In the adult gonads of many organisms, a specialized population of stem cells (termed germline stem cells; GSCs) is maintained to replenish the reservoir of germ cells whose numbers are depleted by gamete production.
As parent cells of gametes (oocytes and sperm), GSCs are also. In Germline Stem Cells, leading experts explore the parameters that define germline stem cells and the mechanisms that regulate the cell Divided into two parts, the volume begins by providing protocols for germline stem cell identification and regulation in model organisms, and concludes with detailed chapters covering current techniques.
Rats have important advantages over mice as an experimental system for physiological and pharmacological investigations. The lack of rat embryonic stem (ES) cells has restricted the availability of transgenic technologies to create genetic models in this species.
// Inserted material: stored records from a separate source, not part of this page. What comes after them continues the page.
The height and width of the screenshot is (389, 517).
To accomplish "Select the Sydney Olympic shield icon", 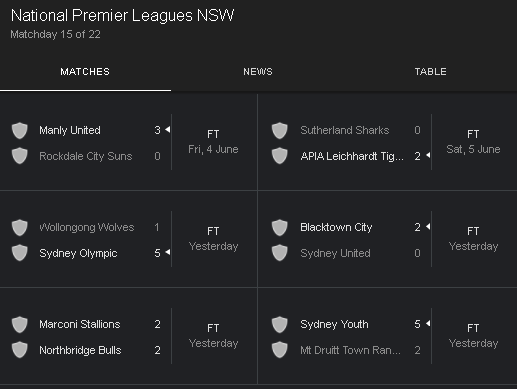I will coord(20,253).
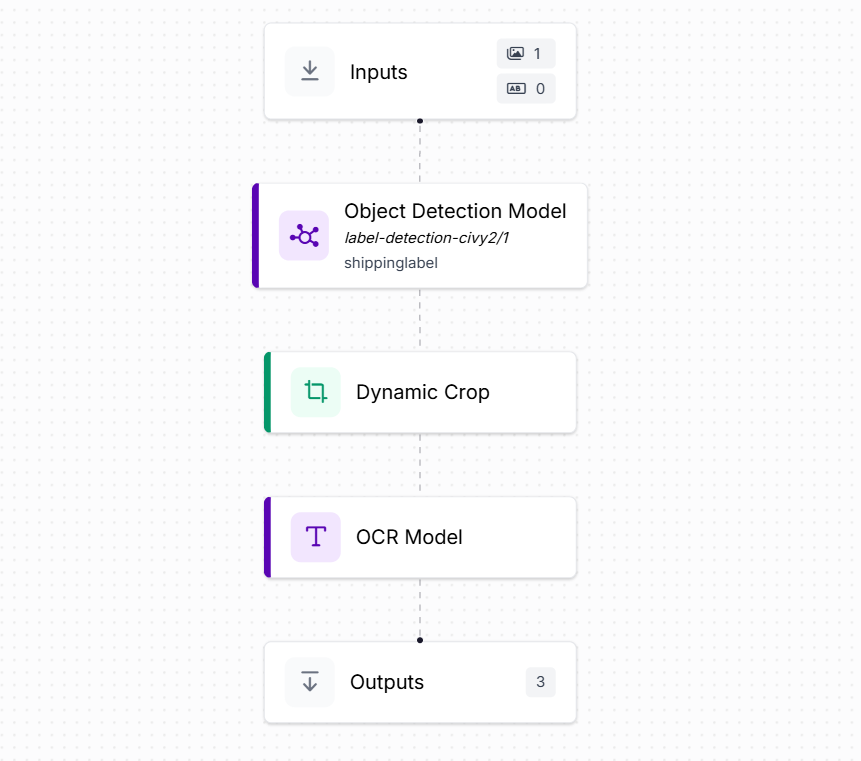
Task: Click the AB parameter count badge
Action: coord(526,88)
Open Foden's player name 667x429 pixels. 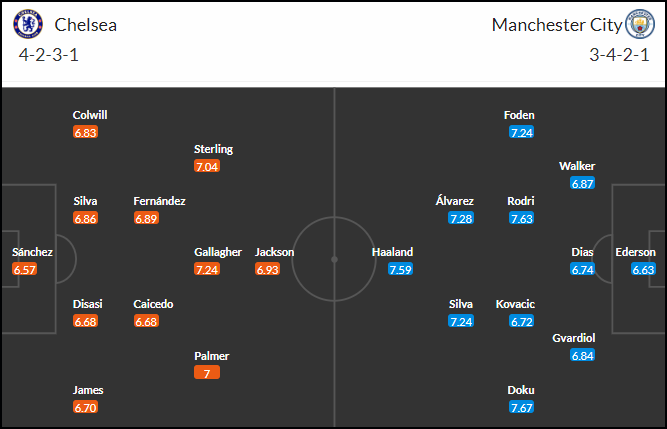point(519,115)
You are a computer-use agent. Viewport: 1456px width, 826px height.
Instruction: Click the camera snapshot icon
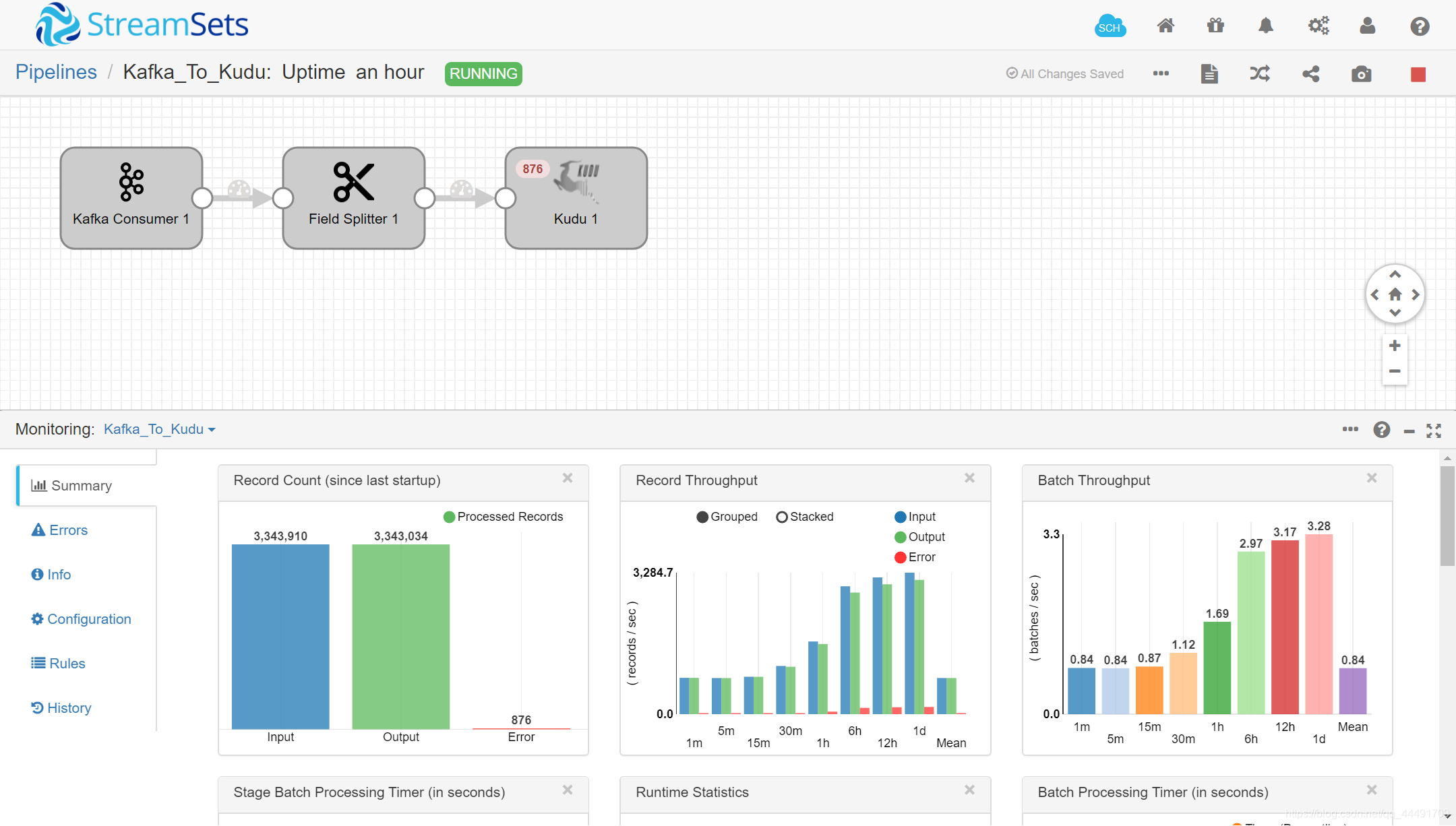coord(1361,73)
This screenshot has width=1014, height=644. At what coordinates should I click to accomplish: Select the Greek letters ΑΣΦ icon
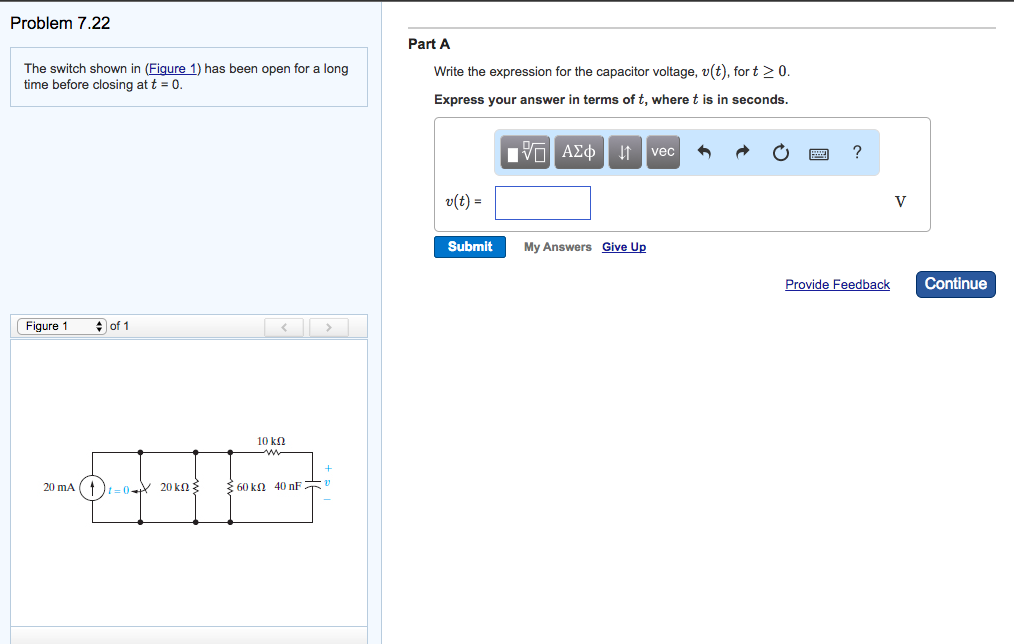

Here, we show that rat ES cells can be efficiently derived, propagated, and genetically manipulated. observed that stem cells from donor pup testes were more efficiently transduced (20% of cultured cells survived and were transduced) than male germline stem cells from crypt-orchid adult donors (only % of cultured cells survived and were transduced).
They also observed that wild-type recipients gave rise to wild-type progeny only and did not. Although males retain germline stem cells (GSCs) for spermatogenesis throughout adult life, oocyte production in females of most mammalian species is believed to cease before birth 1,2,3,4,5.The expansion of knowledge in the germline stem cell field is rapid and it is important that key developments are shared in a timely manner among the community members.
This conference will bring together leading scientists at the forefront of international research in the germ cell field in a range of vertebrate (primarily mammalian) systems.